The HOA comprised 267 units — 137 lodge units and 130 patio units. The entities owned all of the lodge units, giving them the majority vote in every election, which they used to consistently elect three employees to the board. The salaries of the employee-directors depended in part on the performance of the properties managed by the entities.

“The employee-directors made bad decisions that affected the ownership of the property,” says Sandra Gottlieb, a founding partner of California homeowner association law firm SwedelsonGottlieb. For example, they approved a budget that made patio unit owners responsible for about 83 percent of the total costs for security services, with lodge owners charged for only 17 percent.

An owner sued the HOA, the entities, and two of their employee-directors, alleging those directors ran the association for the benefit of the entities, rather than the association and its members. By doing so, he claimed, they breached their fiduciary duties to the association and its members.

Even after the lawsuit was filed, the alleged misconduct continued. One employee-director shared advice the association had received from its attorney with his personal attorney and the entities’ attorney. The employee-directors also voted to require the patio owners alone to cover certain legal fees.

The Courts Weigh In

The defendants contended that the employee-directors were protected by the business judgment rule. While the particulars vary by state, the rule generally protects board members from personal liability if they act: 1) in good faith, 2) in the association’s best interests, and 3) with the same degree of care that an “ordinarily prudent person” would.

The trial court found the business judgment rule inapplicable because the employee-directors had an “irreconcilable conflict of interest,” but it declined to find them personally liable for damages resulting from their breach of fiduciary duties.

According to the trial court, the owner needed to show more than a breach to hold the directors personally liable. He also must show they acted in self-interest, benefited from their breach of duty, and mismanaged the association.

The defendants appealed, arguing they should have the opportunity to reclaim the benefit of the rule by showing they acted in good faith. The Court of Appeals disagreed — and went even further than the trial court.

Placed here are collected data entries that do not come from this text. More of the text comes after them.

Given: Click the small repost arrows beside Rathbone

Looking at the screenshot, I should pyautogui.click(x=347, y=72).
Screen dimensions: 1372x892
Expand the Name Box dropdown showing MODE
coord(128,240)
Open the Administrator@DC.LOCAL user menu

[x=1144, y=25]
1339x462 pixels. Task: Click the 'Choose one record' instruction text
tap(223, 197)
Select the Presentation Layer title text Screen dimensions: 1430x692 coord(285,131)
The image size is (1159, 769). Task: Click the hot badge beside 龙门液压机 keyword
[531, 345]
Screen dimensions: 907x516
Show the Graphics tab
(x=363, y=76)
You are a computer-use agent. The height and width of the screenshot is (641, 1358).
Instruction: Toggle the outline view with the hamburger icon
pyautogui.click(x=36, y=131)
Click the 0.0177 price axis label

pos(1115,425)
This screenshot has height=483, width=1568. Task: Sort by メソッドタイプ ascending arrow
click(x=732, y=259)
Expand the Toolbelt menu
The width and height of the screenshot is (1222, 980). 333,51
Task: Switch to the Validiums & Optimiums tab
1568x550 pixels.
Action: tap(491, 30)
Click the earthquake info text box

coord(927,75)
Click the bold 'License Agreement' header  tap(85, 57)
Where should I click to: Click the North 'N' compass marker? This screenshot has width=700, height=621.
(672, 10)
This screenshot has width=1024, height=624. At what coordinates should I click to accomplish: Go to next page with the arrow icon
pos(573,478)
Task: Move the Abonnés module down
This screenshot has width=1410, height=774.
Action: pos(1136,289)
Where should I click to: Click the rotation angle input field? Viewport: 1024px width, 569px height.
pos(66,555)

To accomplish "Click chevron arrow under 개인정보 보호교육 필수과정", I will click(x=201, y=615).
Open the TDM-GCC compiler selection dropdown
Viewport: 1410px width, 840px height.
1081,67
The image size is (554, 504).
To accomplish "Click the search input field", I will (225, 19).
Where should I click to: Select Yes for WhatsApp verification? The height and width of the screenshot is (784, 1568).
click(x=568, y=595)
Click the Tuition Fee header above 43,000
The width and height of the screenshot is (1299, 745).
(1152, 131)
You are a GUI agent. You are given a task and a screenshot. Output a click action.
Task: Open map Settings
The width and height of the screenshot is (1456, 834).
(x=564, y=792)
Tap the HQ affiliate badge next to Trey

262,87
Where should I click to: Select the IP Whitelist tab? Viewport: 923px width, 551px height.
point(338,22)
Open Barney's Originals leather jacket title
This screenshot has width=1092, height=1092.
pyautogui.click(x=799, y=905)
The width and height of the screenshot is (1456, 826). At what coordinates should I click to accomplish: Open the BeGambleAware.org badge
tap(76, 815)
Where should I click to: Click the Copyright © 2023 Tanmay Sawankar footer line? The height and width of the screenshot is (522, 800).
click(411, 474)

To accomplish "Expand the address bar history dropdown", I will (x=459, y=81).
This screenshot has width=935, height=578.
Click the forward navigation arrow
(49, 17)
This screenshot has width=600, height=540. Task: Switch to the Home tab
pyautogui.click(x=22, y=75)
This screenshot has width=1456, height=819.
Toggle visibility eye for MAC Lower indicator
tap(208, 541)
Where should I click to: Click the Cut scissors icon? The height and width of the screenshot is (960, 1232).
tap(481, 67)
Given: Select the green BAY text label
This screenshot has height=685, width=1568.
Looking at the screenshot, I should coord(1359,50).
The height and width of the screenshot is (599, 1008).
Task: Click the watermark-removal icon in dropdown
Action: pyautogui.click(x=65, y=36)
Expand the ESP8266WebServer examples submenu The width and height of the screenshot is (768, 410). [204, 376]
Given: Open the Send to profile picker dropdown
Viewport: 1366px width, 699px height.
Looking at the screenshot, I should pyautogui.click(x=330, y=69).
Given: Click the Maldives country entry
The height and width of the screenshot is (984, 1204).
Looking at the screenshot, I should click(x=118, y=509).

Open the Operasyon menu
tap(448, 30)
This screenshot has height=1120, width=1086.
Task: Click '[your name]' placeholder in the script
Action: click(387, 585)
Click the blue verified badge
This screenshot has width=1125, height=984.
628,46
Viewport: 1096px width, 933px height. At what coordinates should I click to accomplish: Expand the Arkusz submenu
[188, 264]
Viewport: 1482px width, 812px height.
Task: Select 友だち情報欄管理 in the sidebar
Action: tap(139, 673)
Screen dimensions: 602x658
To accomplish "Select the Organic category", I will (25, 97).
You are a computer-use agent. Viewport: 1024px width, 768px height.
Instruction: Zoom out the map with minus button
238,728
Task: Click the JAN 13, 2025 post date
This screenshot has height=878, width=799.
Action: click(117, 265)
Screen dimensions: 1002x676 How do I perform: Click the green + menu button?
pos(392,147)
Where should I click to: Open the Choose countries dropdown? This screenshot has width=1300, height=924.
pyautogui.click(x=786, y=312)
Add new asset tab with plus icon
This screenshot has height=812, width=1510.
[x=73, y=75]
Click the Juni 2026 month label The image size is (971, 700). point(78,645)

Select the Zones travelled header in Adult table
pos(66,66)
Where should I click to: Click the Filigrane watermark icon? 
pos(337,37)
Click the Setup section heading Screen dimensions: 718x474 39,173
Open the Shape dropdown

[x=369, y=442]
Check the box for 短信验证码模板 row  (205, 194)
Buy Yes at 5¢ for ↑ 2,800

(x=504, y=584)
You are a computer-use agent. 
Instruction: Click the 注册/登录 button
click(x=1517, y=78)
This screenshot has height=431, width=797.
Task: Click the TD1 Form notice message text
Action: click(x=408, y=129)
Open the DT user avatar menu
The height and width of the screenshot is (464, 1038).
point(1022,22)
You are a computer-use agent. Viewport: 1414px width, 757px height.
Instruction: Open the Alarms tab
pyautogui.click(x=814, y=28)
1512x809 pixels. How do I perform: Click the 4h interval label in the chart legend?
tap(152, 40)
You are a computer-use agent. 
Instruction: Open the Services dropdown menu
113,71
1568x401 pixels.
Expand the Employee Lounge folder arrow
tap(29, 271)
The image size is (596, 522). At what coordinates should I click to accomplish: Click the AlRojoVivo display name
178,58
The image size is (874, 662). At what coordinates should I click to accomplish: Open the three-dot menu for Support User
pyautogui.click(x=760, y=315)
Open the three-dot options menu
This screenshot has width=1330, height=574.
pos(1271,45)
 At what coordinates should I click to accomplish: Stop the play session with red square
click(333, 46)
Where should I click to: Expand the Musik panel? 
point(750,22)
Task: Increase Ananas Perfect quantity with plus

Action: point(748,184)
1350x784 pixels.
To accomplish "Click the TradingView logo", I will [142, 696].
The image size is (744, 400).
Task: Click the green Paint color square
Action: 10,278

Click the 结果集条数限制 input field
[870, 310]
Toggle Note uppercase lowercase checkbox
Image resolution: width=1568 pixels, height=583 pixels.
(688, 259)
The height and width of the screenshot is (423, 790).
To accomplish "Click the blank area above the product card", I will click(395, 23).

Not only did the appellate court affirm that directors can’t benefit from the rule when they have a significant conflict of interest, it also ruled that the trial court should have held them personally liable. The lower court, it said, had “asked for too much” from the owner. It was enough to establish the breach of fiduciary duties.

Volunteer Board Members Beware, Too

“It’s very common that a developer will have majority control of the board for several years,” Richardson says.

Gottlieb says volunteer board members have an important role to play when a developer has members on the board: “They should feel comfortable in evaluating whether developer directors are still appropriately on the board. They have an obligation to make sure those directors should still be there.”

Volunteer directors should check the governing documents to determine the conditions that must be satisfied before the developer loses the right to board seats.

Gottlieb stresses, though, developer directors aren’t always conflicted. “I have a client where a developer has been on the board for almost 25 years because it’s a huge property and they had to stop developing for a period of time.

“The developer’s employees have really bent over backward to be fair. One, by board vote when owners were the majority, was elected president because the person knew where the line was and wouldn’t make decisions that would hurt the association.”

In the California case, though, the employee-directors clearly weren’t so benevolent. Richardson faults the association and other board members for allowing such directors to be privy to advice from the association’s attorney.

“Why would you ever let someone you know has divided interests have access to that information?” he says. “The association should never have allowed that. I’ve worked with a lot of associations in developer transition, and, when this kind of thing comes up, we exclude them for their own good.”

Of course, a board with developer-controlled members isn’t the only scenario when the issue of conflicts can rear its ugly head.

“There are analogies that aren’t strictly developer-controlled situations,” Richardson says. “I have clients that are mixed — they’re all condos, but some are stacked apartment-style and others are side-by-side townhomes with yards, and they each have very different needs.

“You have to be very careful to make sure you don’t favor one type of unit because that’s the type you live in. You can’t favor any particular group of homeowners to the detriment of others unless you have a reasonable explanation.”

Board member education is critical. “They need to know what can create a conflict so they know when to recuse themselves,” Gottlieb says.